Coches.
Escribo mucho sobre coches. Lo sé. Me gustaría hablar de caballos o
de canoas o de trineos o de carruajes. Me gustaría hablar de naves
espaciales. Pero este es mi tiempo y este es mi sitio. Y solo sé de
coches. No mucho. Más bien poco. En realidad no sé nada de coches.
Por eso más que sobre coches escribo sobre mi coche. Mi querido
Ibiza. Mi último Ibiza. Porque he tenido tres. Ya ves, casualidades.
Tres ibizas blancos como las casas de esa isla que nunca he pisado.
Tres ibizas idénticos, todos con la misma cara, el mismo culo y la
misma palidez, como tres generaciones de reyes, como tres
generaciones de pobres. Este último es el peor con diferencia. Me
costó 75 euros, lo juro. Conque imagínate... Pero es mi favorito.
Es mi favorito porque está vivo. Y es una sorpresa que arranque cada
mañana. Toda una fiesta. Cuando escucho el motor me dan ganas de
bajarme, arrodillarme ante él y darle un abrazo y un beso. Es más:
lo he hecho un par de veces. Un par de veces o tres me he arrojado
con los brazos abiertos sobre su morro, lo he estrechado contra mi
pecho lleno de amor y gratitud. De verdad, no exagero; si lo vieras
lo entenderías. Es un viejo, el pobre. Un trasto. Una reliquia. Una
criatura de otra época. Y ahí sigue, al pie del cañón, cargando
conmigo de aquí para allá. Me ha llevado a Teruel y a Albarracín.
Me ha llevado a Cuenca y a Albacete. A Tarragona y a Alicante.
Incluso me ha llevado a Murcia, que no sabes lo lejos que está hasta
que por algún absurdo motivo decides visitarla. Me ha llevado a un
montón de sitios y siempre me ha devuelto sano y salvo a casa.
Pequeños grandes periplos. Modestas odiseas, brillantes de mérito.
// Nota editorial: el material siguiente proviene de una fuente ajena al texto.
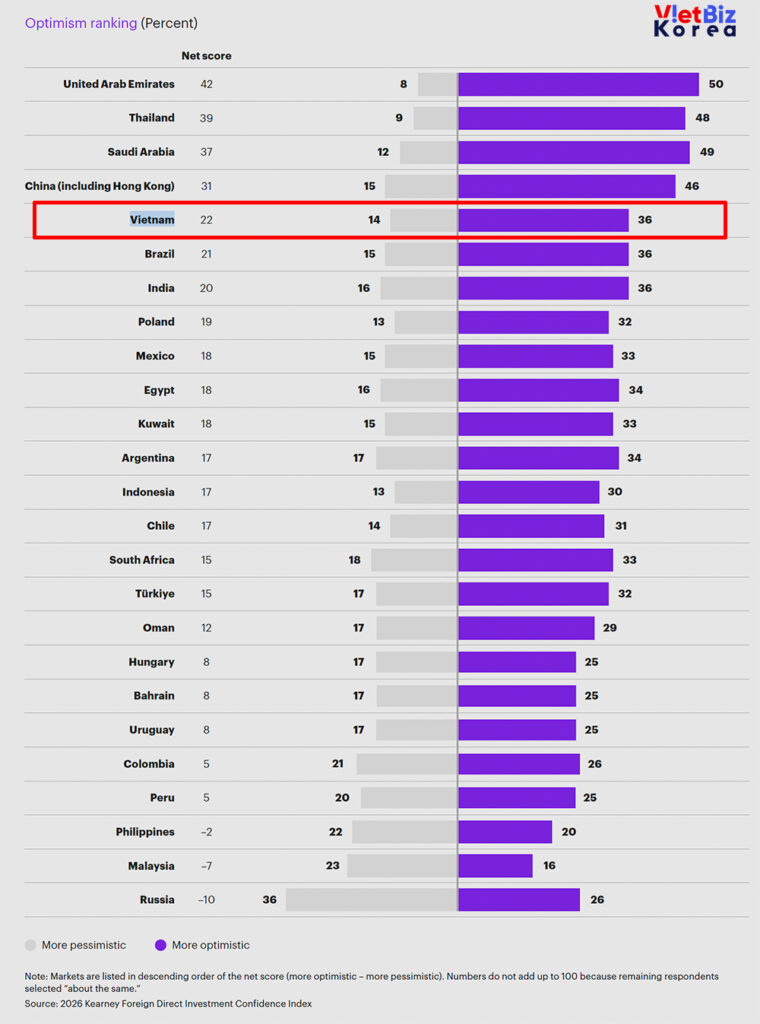Viewport: 760px width, 1024px height.
Task: Click the Thailand country label
Action: [151, 118]
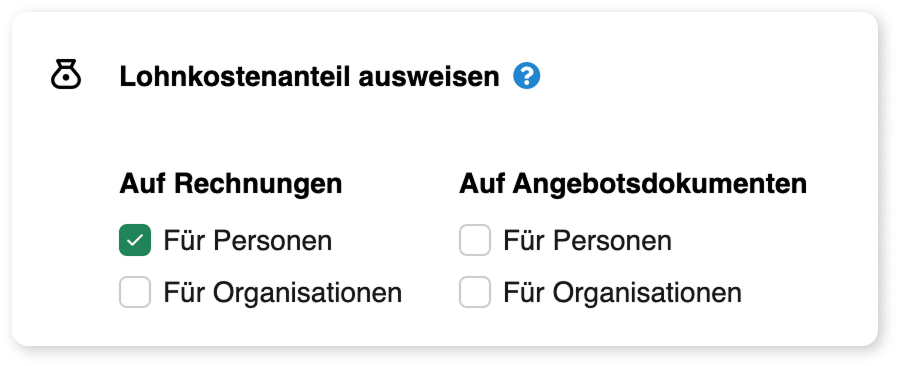Screen dimensions: 898x366
Task: Show help for Lohnkostenanteil ausweisen
Action: [526, 76]
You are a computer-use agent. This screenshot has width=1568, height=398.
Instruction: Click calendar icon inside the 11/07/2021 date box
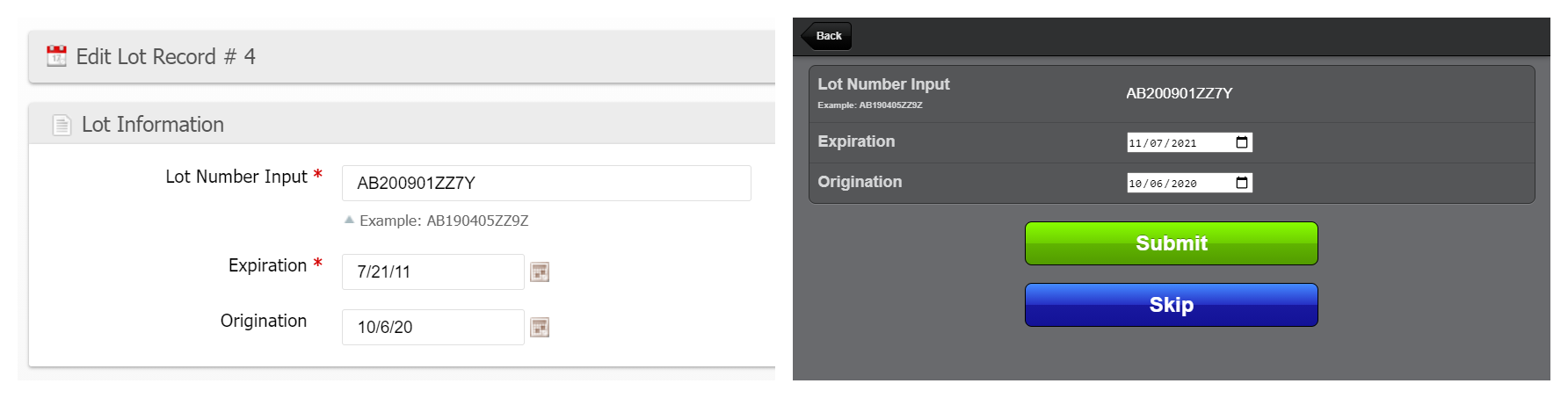pos(1241,142)
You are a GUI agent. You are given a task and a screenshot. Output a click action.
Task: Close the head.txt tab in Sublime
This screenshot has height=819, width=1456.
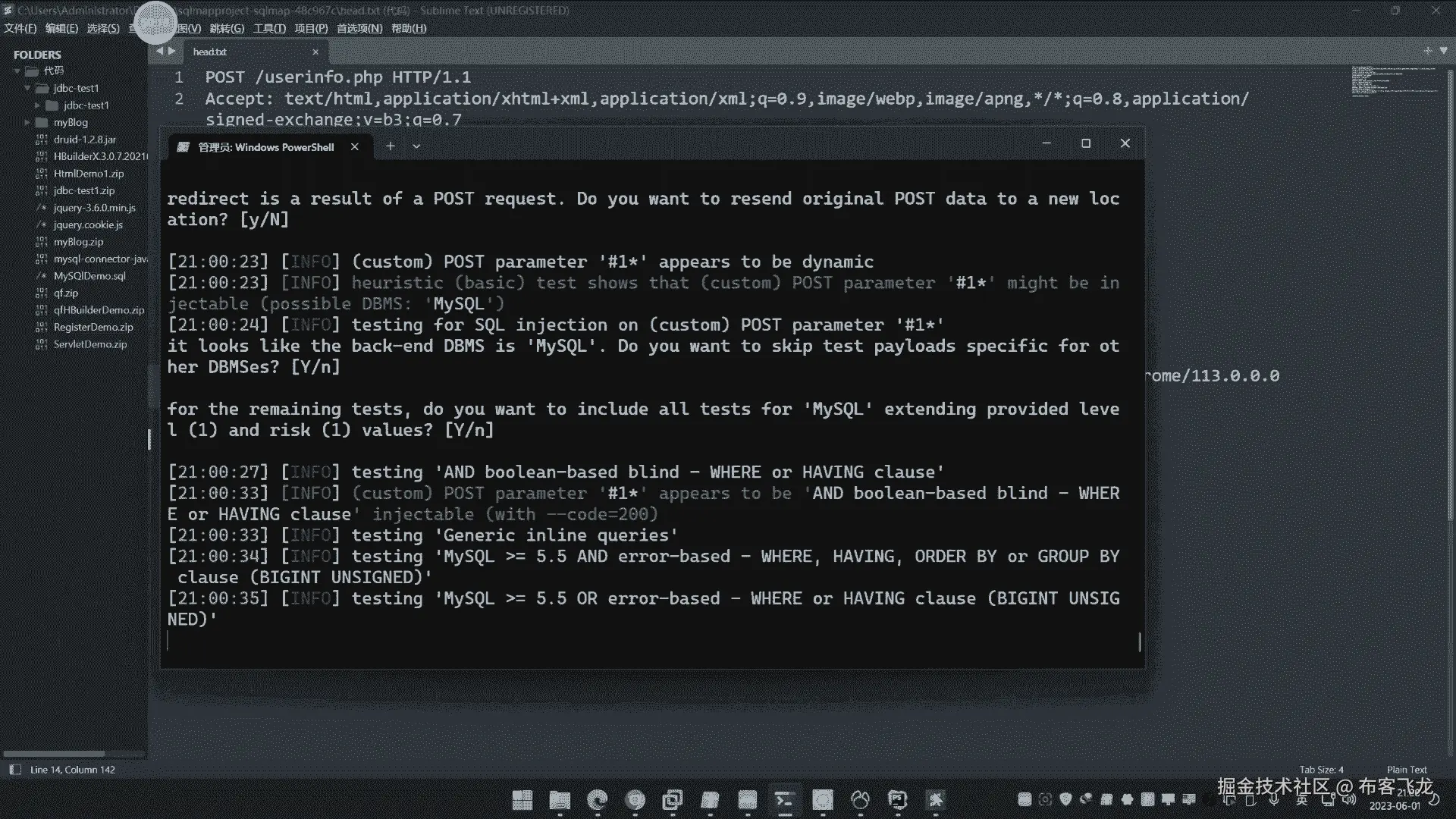[315, 52]
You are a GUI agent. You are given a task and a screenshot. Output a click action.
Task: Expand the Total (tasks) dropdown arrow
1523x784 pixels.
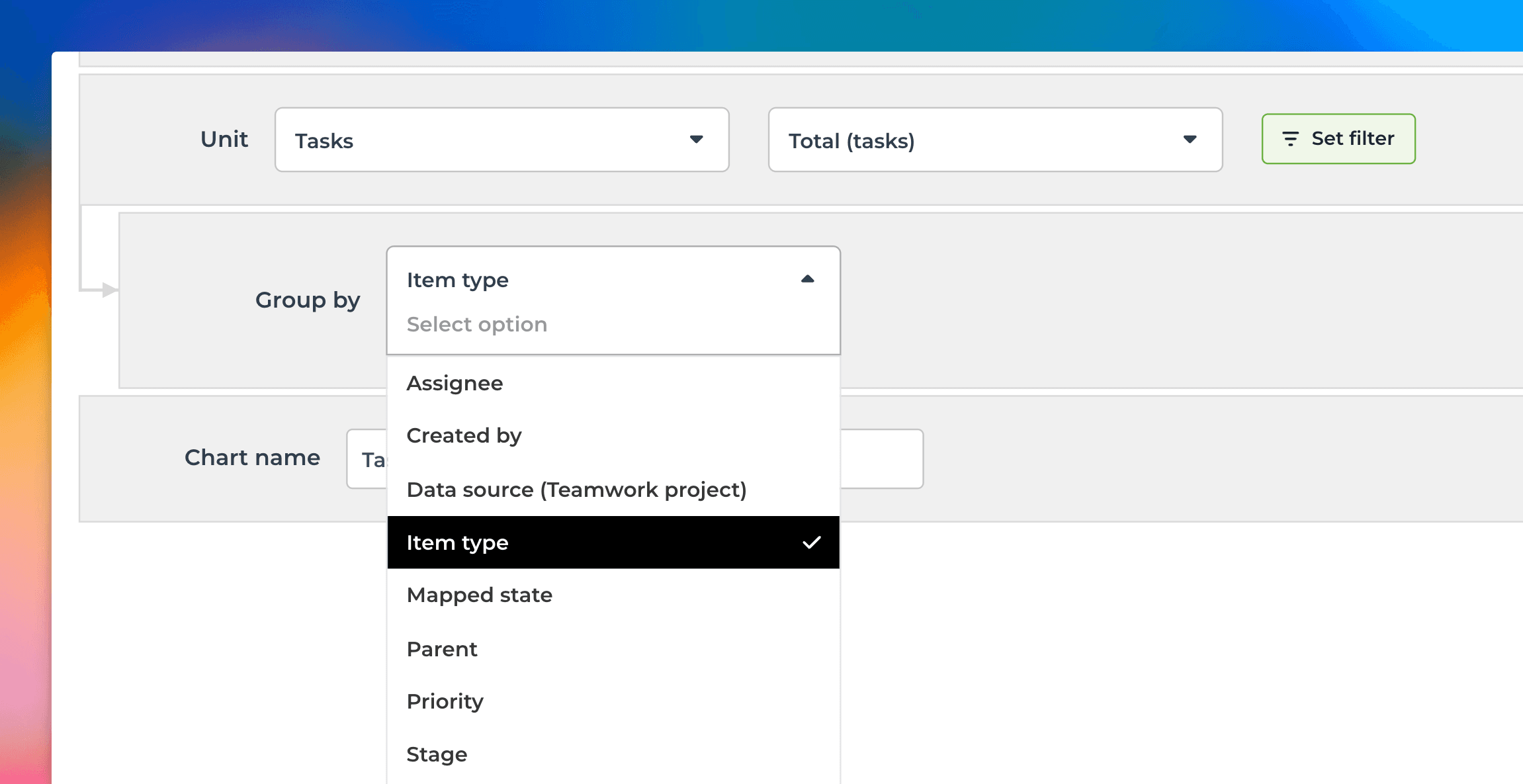click(1190, 140)
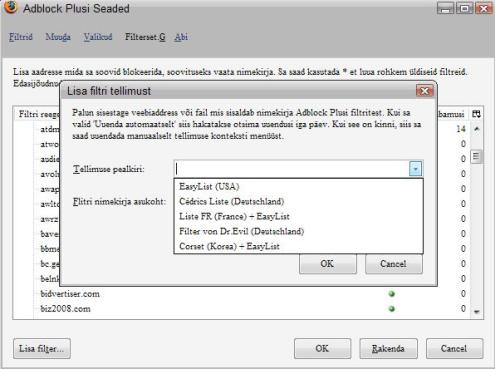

Porque, insisto: es un vejestorio, un venerable vejestorio. Siempre
sucio, siempre en reserva. Siempre hecho un cristo y sediento. Pero
lo hace todo sin chistar, sin la menor queja. Es pura clase, puro
orgullo. Por eso un día de estos le daré una sorpresa, una alegría.
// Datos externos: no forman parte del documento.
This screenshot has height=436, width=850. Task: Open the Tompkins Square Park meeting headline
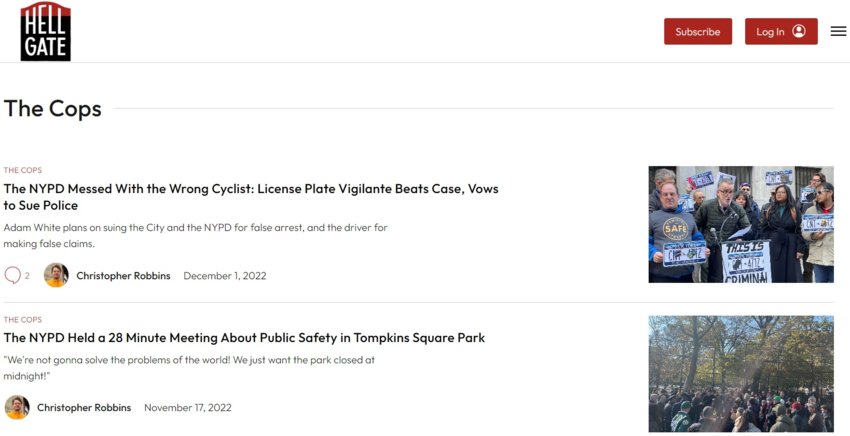244,337
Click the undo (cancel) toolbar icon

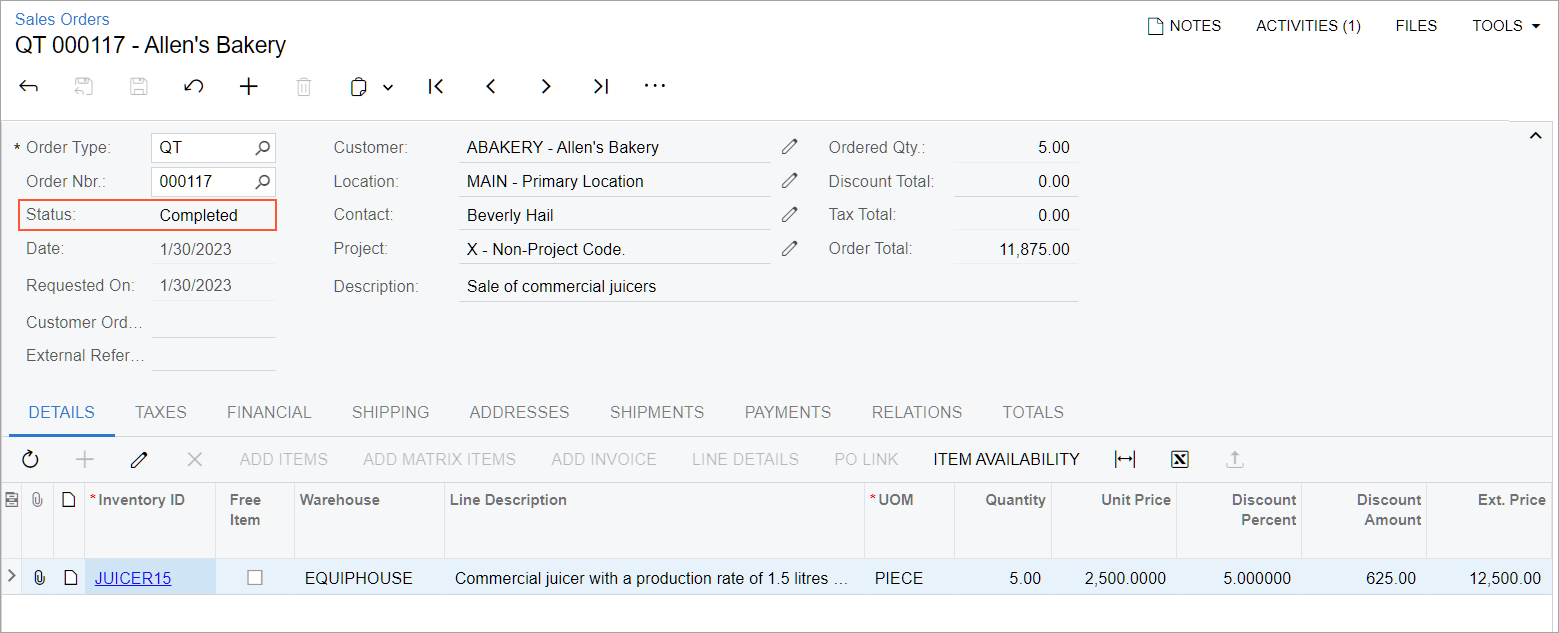[x=194, y=87]
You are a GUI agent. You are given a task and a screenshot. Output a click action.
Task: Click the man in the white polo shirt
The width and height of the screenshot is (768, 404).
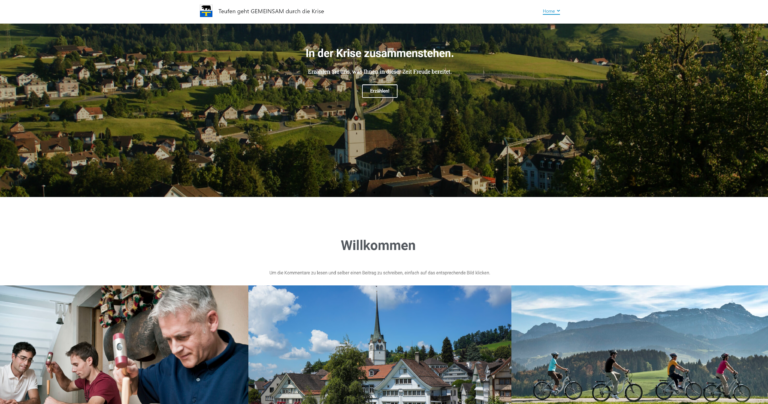18,373
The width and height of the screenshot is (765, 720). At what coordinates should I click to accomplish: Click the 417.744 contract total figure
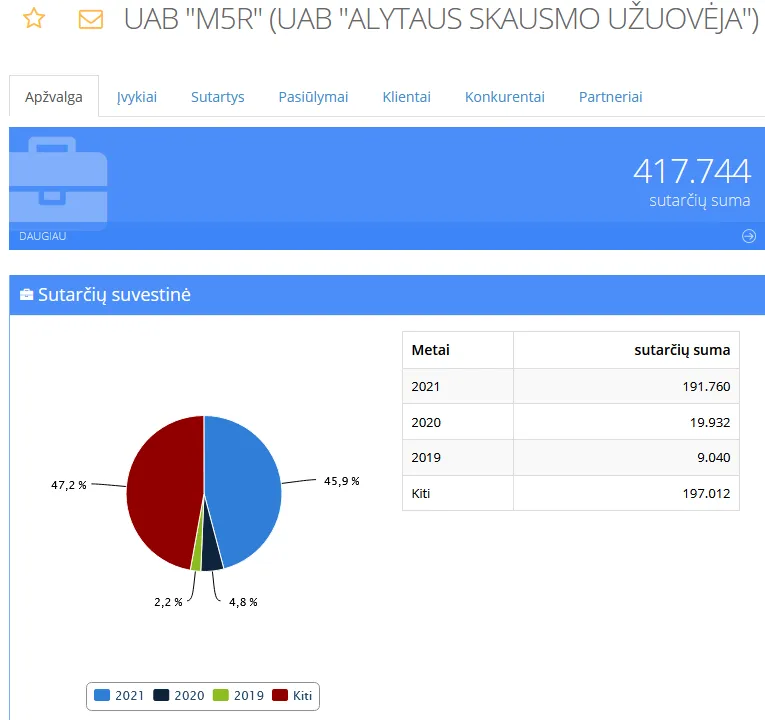click(x=691, y=171)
Montaremos en el ferry y nos iremos a Ibiza. Desembarcaremos al
amanecer. Y pasaremos el día rodando al sol como si aún fuéramos
jóvenes, como si el universo ardiera para nosotros. Adelantaremos
furgonetas de jipis, pijos, jípsters, lo que haga falta. Por una vez
Seat dejará atrás a Volkswagen. Visitaremos calas fabulosas. Nos
comeremos un arroz de marisco en un mirador sobre el mar viendo a
todas las rubias del mundo pasear por la playa. Brindaremos con vino,
vino tinto, oscuro como la sangre y el petróleo. Después de comer,
un par de gintónics reposados, puede que tres. Y luego probablemente
nos amodorremos un rato. El sueño vendrá a buscarnos y lo
recibiremos felices; nos lo habremos ganado. Dos horas más tarde
despertaremos bajo un cielo fucsia o magenta, el sol en retirada
hacia la península, cayendo sobre la quemada España como un cóctel
molotov recalcitrante. Y pediremos la cuenta. Dejaremos una buena
propina y volveremos a la carretera. Kristofferson nos acompañará
en el radio-cd. O Dylan. Conduciremos hasta Cala La Albarca; según
Google Maps parece un sitio adecuado. Hay un camino de tierra que
remonta el acantilado. Lo escalaremos entre pinos y matorrales hasta
coronarlo. Nos quedaremos un rato allí arriba, en silencio, mirando
las olas, los veleros, algún que otro buque grande como un estadio
flotando inverosímil en la distancia. Entonces acariciaré el
volante de mi coche. Le daré un par de palmadas en el salpicadero
como si se tratara de la espalda de un amigo. Y me apearé. Y con los
últimos rayos de luz y sin apagar la música lo empujaré al abismo.
Y mi Ibiza caerá en picado a las aguas como una gaviota descomunal y
magnífica y legendaria. Mi Ibiza particular se hundirá en el
Mediterráneo sin dramatismo, un cataclismo discreto, una pequeña
isla rodante engullida por el azul. Y desaparecerá para siempre. Y
no lo olvidaré nunca. Y luego ya veré cómo me las apaño para
llegar al puerto y pillar el ferry de vuelta a casa. Y esto no tiene
saltos de línea pero también es un poema.